**What is needed**
Below are the records; restate word for word the lines from the first through the one containing "ホーム (302, 1688)", and only those.

**Data extract**

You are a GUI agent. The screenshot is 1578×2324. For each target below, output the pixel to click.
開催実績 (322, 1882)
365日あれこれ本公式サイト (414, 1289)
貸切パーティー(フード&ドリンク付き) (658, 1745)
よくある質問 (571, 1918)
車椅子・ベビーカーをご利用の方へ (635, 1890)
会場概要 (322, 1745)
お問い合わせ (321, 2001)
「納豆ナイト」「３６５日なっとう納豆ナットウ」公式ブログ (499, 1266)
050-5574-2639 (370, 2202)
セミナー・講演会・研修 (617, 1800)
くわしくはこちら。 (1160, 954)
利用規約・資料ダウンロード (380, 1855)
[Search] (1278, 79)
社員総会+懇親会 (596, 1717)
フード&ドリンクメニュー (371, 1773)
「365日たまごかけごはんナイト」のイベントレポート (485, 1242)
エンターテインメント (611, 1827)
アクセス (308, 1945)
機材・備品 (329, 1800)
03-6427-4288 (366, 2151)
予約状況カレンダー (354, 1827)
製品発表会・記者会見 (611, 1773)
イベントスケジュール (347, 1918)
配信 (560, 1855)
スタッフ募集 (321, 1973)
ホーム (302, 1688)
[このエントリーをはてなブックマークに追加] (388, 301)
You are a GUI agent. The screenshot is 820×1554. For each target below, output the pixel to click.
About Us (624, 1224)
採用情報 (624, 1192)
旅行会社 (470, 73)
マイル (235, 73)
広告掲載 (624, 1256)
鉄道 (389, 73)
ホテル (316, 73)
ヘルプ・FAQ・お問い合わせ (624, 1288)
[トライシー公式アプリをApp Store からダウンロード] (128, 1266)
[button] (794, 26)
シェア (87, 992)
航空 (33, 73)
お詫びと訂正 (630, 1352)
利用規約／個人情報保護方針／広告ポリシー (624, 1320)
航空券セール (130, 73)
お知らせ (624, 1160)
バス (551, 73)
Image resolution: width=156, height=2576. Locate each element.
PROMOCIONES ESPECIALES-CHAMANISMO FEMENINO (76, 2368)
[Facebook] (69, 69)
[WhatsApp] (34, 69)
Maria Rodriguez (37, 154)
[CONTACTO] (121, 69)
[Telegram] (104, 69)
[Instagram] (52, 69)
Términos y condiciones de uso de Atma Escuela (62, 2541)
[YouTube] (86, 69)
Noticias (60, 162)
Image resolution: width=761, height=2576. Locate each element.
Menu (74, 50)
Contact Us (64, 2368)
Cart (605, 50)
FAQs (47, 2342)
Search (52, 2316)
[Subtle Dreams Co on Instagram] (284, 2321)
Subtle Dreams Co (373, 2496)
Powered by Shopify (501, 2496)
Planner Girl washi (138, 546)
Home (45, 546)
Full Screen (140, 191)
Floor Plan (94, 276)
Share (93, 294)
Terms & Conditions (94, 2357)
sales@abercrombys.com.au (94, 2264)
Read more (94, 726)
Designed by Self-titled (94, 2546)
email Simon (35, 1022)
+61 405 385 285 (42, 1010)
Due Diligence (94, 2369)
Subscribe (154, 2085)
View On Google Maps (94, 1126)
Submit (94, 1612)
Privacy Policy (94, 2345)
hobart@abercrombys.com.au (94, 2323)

**Reply to the task**
You are a GUI agent. The screenshot is 1578×2324. For each target below, output the pixel to click.
開催実績 (322, 1882)
365日あれこれ本公式サイト (414, 1289)
貸切パーティー(フード&ドリンク付き) (658, 1745)
よくある質問 (571, 1918)
車椅子・ベビーカーをご利用の方へ (635, 1890)
会場概要 (322, 1745)
お問い合わせ (321, 2001)
「納豆ナイト」「３６５日なっとう納豆ナットウ」公式ブログ (499, 1266)
050-5574-2639 (370, 2202)
セミナー・講演会・研修 (617, 1800)
くわしくはこちら。 (1160, 954)
利用規約・資料ダウンロード (380, 1855)
[Search] (1278, 79)
社員総会+懇親会 (596, 1717)
フード&ドリンクメニュー (371, 1773)
「365日たまごかけごはんナイト」のイベントレポート (485, 1242)
エンターテインメント (611, 1827)
アクセス (308, 1945)
機材・備品 (329, 1800)
03-6427-4288 (366, 2151)
予約状況カレンダー (354, 1827)
製品発表会・記者会見 (611, 1773)
イベントスケジュール (347, 1918)
配信 (560, 1855)
スタッフ募集 (321, 1973)
ホーム (302, 1688)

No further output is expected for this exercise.